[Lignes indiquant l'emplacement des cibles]
▶
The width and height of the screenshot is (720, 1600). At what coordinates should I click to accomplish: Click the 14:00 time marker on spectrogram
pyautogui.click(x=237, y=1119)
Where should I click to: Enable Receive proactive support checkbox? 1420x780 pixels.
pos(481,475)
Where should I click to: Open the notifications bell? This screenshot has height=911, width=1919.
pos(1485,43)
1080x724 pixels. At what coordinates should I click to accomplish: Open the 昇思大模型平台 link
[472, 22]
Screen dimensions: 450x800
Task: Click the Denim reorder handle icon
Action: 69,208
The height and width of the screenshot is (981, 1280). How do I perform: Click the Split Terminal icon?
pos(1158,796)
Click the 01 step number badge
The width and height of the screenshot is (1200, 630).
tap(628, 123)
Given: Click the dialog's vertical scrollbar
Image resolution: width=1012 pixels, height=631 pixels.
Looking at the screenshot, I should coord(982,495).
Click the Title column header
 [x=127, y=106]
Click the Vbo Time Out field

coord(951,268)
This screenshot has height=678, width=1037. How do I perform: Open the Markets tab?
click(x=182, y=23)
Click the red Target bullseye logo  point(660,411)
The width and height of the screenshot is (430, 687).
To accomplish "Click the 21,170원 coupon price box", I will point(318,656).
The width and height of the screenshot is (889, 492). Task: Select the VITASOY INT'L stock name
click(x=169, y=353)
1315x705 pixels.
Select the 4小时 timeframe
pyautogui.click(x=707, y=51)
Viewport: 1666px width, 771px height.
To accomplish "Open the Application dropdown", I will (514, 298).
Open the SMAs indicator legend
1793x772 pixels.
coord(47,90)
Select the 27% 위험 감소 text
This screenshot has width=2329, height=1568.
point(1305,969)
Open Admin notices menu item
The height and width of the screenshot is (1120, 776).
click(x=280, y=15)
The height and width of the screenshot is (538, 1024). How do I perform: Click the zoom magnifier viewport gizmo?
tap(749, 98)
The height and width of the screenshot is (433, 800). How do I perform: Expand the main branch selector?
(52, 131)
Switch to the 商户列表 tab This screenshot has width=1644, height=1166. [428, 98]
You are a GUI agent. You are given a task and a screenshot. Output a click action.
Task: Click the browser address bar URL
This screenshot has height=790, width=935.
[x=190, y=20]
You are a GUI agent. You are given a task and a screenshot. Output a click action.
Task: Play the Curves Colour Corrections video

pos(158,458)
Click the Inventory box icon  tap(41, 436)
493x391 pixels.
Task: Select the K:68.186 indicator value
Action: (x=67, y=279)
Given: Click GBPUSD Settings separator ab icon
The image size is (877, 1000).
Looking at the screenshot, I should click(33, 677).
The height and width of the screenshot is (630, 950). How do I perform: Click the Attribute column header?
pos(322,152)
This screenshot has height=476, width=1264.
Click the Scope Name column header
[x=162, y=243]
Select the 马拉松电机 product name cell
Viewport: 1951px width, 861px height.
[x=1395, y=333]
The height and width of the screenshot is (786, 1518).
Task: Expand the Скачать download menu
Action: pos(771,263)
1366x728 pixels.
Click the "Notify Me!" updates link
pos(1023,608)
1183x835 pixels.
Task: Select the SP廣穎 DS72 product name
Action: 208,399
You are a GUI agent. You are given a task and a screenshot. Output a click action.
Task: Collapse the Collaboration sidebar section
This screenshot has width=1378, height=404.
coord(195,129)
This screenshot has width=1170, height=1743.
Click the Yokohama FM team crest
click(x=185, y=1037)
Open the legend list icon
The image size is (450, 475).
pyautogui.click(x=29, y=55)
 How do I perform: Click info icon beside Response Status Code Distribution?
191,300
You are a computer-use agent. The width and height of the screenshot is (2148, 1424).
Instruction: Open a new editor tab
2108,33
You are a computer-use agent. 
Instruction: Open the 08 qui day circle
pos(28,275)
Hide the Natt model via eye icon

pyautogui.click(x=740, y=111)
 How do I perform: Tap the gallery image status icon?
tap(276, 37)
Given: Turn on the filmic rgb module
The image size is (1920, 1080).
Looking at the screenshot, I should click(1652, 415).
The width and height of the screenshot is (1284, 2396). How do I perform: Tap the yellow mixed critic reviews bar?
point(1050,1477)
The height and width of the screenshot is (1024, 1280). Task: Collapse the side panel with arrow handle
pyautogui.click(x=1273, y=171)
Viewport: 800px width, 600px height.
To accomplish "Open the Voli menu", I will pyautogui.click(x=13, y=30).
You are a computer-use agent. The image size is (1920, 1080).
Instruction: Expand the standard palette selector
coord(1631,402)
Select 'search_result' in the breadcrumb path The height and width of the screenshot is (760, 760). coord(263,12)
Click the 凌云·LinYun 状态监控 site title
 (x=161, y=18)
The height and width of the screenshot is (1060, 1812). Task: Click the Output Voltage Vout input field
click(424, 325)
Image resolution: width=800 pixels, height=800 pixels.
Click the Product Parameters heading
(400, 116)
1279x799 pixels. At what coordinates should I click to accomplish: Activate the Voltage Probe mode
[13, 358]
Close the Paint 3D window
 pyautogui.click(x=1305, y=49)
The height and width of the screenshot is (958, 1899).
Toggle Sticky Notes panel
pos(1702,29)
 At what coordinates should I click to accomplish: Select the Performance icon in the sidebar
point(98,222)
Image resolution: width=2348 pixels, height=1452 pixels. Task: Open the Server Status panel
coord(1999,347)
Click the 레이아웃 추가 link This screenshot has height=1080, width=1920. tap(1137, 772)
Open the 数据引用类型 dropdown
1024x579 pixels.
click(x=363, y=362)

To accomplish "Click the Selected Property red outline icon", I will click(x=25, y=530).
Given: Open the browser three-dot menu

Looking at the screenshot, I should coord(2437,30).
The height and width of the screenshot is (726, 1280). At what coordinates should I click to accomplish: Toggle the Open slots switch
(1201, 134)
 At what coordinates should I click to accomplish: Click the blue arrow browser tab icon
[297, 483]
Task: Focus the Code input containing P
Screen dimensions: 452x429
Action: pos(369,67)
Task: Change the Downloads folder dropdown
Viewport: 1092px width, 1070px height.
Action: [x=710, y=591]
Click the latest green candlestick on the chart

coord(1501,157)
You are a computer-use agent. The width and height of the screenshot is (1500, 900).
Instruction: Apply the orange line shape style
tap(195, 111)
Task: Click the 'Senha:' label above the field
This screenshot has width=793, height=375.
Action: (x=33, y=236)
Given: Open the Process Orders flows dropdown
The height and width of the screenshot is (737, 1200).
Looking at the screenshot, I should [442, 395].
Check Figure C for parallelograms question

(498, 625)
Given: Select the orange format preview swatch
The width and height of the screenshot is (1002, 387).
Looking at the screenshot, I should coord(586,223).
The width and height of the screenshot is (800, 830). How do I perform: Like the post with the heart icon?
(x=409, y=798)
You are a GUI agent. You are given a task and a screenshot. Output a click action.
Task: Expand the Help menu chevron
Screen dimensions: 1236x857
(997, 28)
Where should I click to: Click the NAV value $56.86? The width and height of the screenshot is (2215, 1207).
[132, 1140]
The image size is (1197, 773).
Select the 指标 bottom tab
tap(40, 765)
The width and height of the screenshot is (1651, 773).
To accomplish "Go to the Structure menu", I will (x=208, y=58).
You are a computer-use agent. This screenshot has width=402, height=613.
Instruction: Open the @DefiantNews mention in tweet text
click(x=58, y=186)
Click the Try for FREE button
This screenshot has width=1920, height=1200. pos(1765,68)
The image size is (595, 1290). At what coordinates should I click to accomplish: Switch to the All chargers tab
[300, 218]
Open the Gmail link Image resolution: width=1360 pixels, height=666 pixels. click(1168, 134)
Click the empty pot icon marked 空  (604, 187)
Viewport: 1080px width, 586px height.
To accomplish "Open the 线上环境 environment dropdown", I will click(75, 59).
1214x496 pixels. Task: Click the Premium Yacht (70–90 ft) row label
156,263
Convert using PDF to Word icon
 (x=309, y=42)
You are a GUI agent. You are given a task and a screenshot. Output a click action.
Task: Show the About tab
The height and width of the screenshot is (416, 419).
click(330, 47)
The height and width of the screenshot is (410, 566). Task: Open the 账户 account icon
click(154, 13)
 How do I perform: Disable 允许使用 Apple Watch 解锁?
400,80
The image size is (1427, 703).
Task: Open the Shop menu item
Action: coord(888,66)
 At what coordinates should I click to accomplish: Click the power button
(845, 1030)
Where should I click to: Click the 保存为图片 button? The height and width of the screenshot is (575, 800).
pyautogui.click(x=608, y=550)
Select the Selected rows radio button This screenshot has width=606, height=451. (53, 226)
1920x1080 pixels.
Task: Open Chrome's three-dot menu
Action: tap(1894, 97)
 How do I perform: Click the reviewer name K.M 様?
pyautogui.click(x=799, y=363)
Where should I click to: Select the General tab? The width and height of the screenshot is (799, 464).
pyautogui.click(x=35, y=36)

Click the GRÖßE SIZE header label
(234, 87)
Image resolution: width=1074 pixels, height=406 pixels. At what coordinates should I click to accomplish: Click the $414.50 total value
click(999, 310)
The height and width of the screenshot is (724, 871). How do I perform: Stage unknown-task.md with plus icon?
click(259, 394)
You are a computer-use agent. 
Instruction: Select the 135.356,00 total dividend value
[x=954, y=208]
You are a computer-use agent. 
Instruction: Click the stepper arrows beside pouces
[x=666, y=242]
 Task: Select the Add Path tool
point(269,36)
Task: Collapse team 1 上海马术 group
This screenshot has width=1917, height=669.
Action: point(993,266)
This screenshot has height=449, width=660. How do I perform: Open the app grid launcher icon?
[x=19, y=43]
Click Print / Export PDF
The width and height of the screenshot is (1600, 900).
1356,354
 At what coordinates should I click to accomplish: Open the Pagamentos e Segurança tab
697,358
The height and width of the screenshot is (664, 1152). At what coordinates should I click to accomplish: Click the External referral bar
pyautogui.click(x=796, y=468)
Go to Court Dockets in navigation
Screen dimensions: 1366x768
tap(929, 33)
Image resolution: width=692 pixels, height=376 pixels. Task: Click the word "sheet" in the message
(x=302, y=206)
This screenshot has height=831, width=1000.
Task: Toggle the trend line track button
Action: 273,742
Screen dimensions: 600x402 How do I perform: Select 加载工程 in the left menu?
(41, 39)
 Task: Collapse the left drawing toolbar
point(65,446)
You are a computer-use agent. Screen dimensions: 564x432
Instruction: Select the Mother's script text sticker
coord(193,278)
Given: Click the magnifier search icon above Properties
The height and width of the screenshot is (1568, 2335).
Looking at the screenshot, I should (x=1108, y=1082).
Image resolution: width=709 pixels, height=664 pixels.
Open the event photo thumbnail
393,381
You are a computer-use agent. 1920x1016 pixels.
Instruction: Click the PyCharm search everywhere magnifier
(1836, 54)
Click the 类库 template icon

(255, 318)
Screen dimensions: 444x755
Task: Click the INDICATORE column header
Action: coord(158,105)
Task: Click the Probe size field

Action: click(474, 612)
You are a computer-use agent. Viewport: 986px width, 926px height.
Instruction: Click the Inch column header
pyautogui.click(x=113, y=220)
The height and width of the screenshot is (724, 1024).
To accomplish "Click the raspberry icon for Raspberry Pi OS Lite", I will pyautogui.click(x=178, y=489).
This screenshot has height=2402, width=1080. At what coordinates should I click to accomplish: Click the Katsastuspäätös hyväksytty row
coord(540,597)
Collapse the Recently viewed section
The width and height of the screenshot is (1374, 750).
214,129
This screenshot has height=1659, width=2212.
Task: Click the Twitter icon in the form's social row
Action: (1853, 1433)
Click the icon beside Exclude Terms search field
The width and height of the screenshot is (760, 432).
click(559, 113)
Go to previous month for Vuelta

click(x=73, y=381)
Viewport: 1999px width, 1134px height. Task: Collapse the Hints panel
◀
- Objet de l'exercice
Renvoyez chaque ligne des enregistrements qui contient la chaîne « Instruction ».

- Réponse attendue
Instruction: Open a new editor tab
Instruction: Open the 08 qui day circle
Instruction: Expand the standard palette selector
Instruction: Apply the orange line shape style
Instruction: Open the @DefiantNews mention in tweet text
Instruction: Select the 135.356,00 total dividend value
Instruction: Click the stepper arrows beside pouces
Instruction: Select the Mother's script text sticker
Instruction: Click the PyCharm search everywhere magnifier
Instruction: Click the Inch column header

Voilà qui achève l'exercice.